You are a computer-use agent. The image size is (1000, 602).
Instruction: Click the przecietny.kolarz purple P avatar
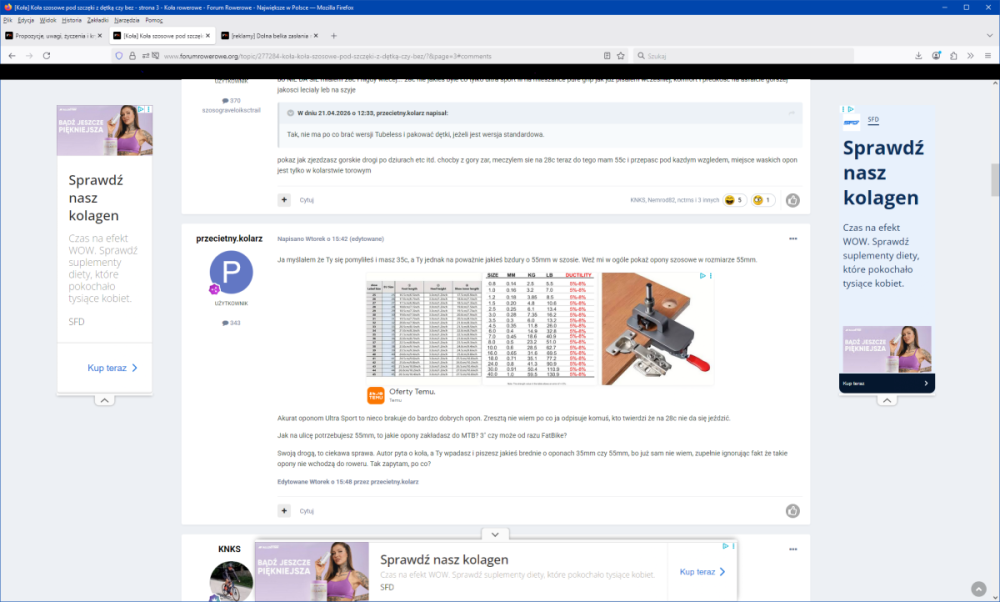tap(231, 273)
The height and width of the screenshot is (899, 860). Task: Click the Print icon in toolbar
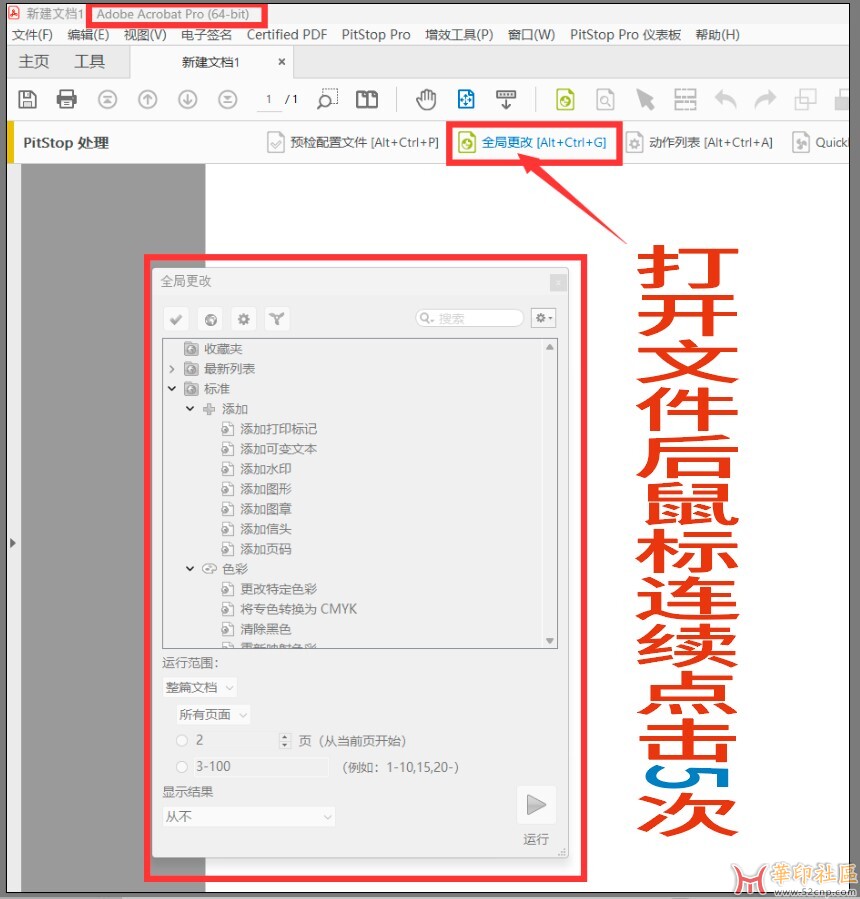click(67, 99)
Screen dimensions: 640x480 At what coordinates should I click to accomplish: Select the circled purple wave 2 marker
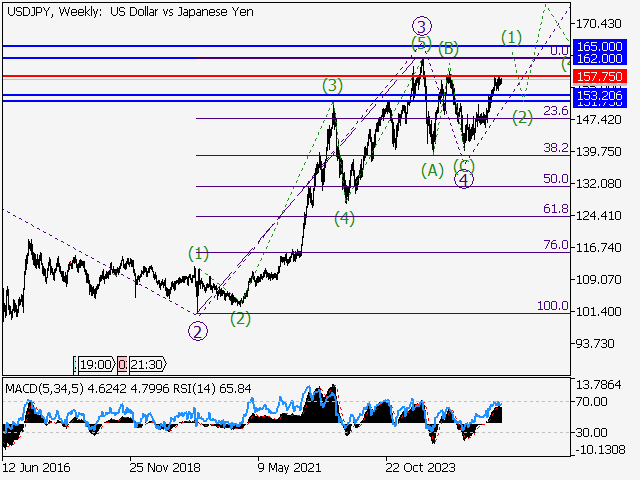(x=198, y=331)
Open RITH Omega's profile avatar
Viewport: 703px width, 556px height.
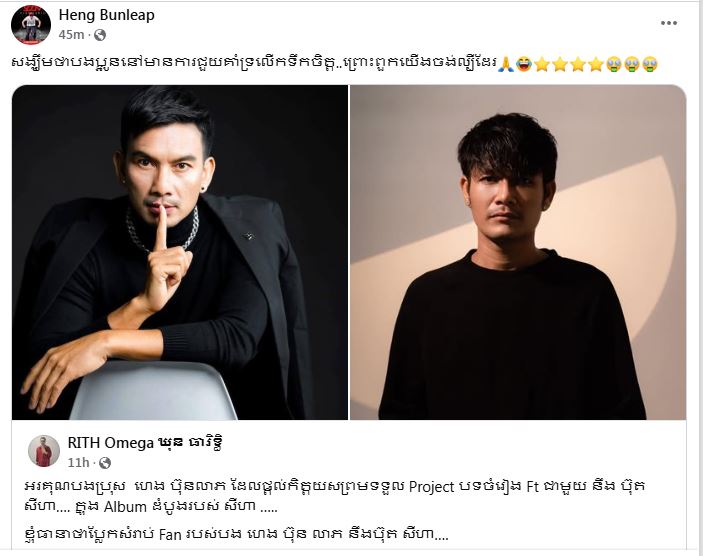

______

=== What you are asked to do ===
Write out every line of the listing above as a JSON array of strings, one string per line, leaving out blank lines and the pictures.

=== Response to the task ===
[
  "You are a computer-use agent. The image size is (1000, 602).",
  "Instruction: Click the przecietny.kolarz purple P avatar",
  "tap(231, 273)",
  "The height and width of the screenshot is (899, 860). Task: Click the Print icon in toolbar",
  "click(67, 99)",
  "Screen dimensions: 640x480 At what coordinates should I click to accomplish: Select the circled purple wave 2 marker",
  "(x=198, y=331)",
  "Open RITH Omega's profile avatar",
  "Viewport: 703px width, 556px height."
]